The Gospel according to Gupta?
I think the realities Gupta’s account pointed us to are fundamental to what actually happened. It is an account that rings true, certainly, to the people in the janitor’s closet who heard him tell it—“little men” all. The inaccuracies I have named seem to me inconsequential, which is why I allowed myself “twenty, schmenty.”
Having heard “the gospel according to Gupta” several dozen times now, I have also had the experience of going back to the scene at watching it in detail. The feeling I have is like clearing cobwebs out of my way so I can see clearly. Was anyone trying to shoot Milodragovich? On what grounds did Dixon deny Milodragovich the safe passage of the medicines? Did they use any unnecessary violence in hauling Milodragovich away? Cobwebs. Gupta doesn’t deal with them at all and his account is clearer because of it.

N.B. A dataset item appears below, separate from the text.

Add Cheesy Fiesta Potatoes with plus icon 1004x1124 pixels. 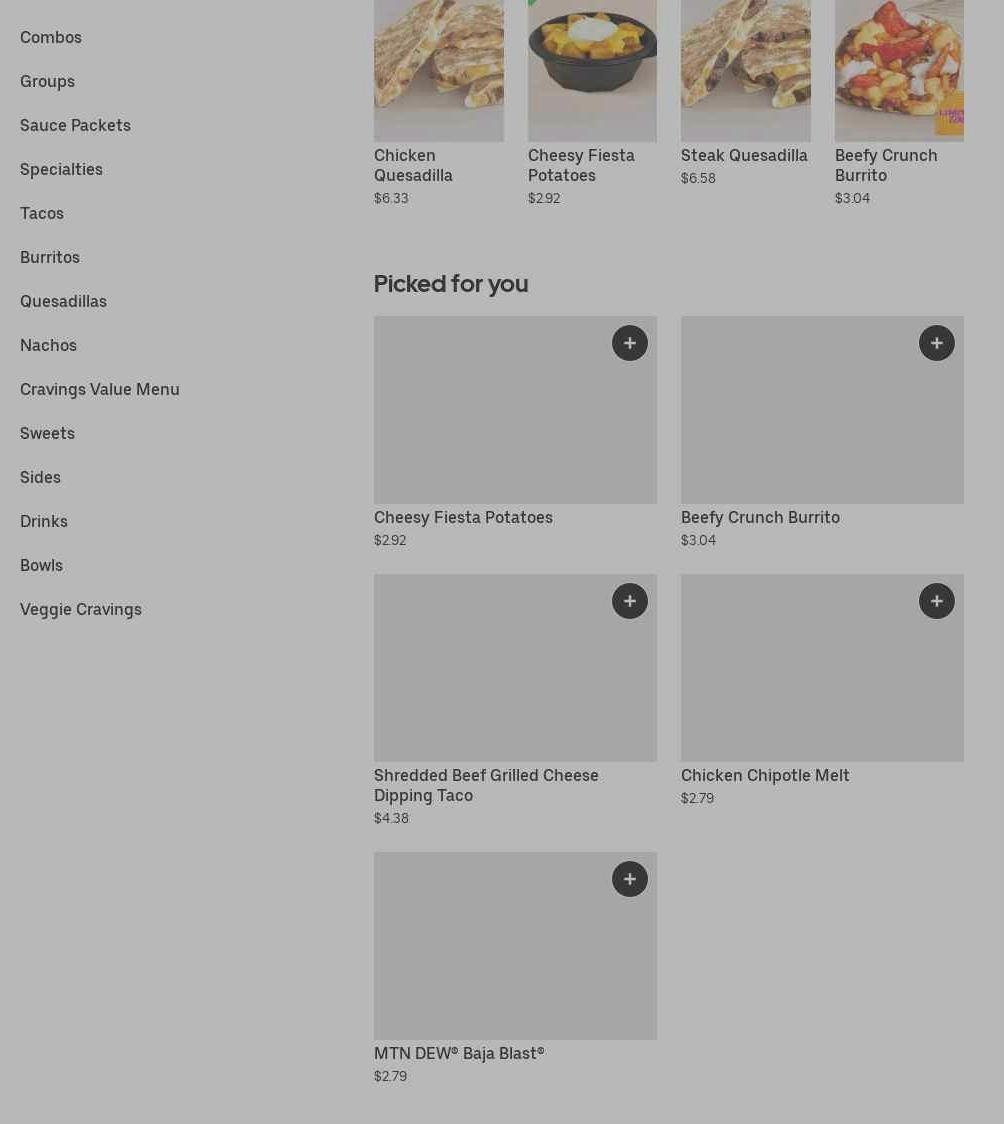[629, 343]
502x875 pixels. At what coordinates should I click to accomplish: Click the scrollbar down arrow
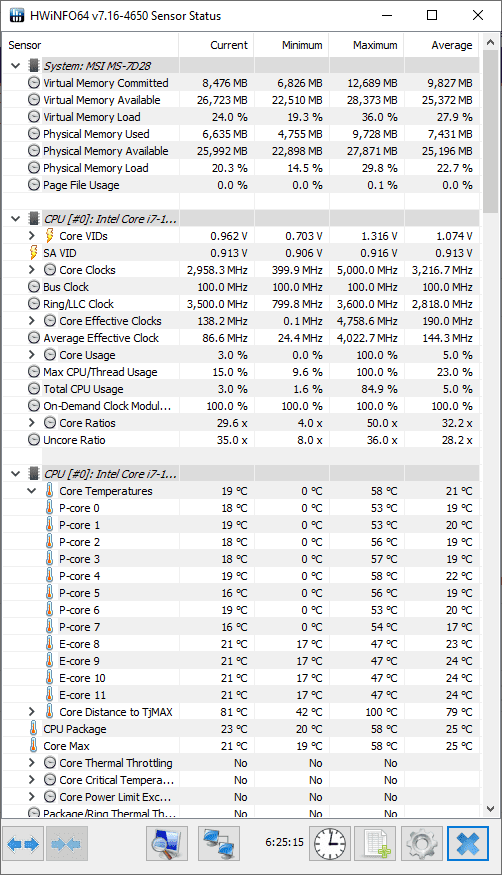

This might seem like a lot of time to spend on one chapter (Chapter 18, “The Inspection,” if you have the DVD) of a movie, but it meant a little extra to me because I have been thinking about the process by which the stories about Jesus’ life come to us. Some of the stories about Jesus (like his walking on the water) and stories Jesus told, like “the good Samaritan” sound a lot like Gupta to me. You don’t see the cobwebs in the New Testament accounts. You get, instead, an interpretation of what is really important in the form of a story. I can’t tell the story the way Gupta told it, but standing in that janitor’s closet, facing that audience of “little men,” I know I would wish I could tell it that way.
Some people say the gospel accounts we have are literally true. I say the accounts we have are more like Gupta’s story than they are like the scholarly recreations that have been attempted. The “Quest for the Historical Jesus” is more than one hundred years old by now and it has engaged some very powerful intellects. Their work offers benefits to everyone who reads them, but they are not a better story than Gupta gives us and they are not a truer story.
Some people say that these stories are not the reports of actual events but, relying on Gupta again, I think it might be better to say that they are interpretations of actual events.[1] In The Terminal, there is never any question that there was an OK Corral style confrontation between Navorski and Dixon. The question is what actually transpired in this Corral. Having seen both versions, I prefer Gupta’s.[2]
I think what I’m going to do is to try to hear Gupta’s voice in my head as I listen to the gospel accounts. I have spent all the time I want to spend in validating and categorizing the cobwebs. I want to see the glint in Jesus’ eye when, pressed on the question of Roman taxes by his opponents, he said, “So…anybody got a coin on him?” I think in Gupta’s account, I just might be able to see that gleam and I’d like that.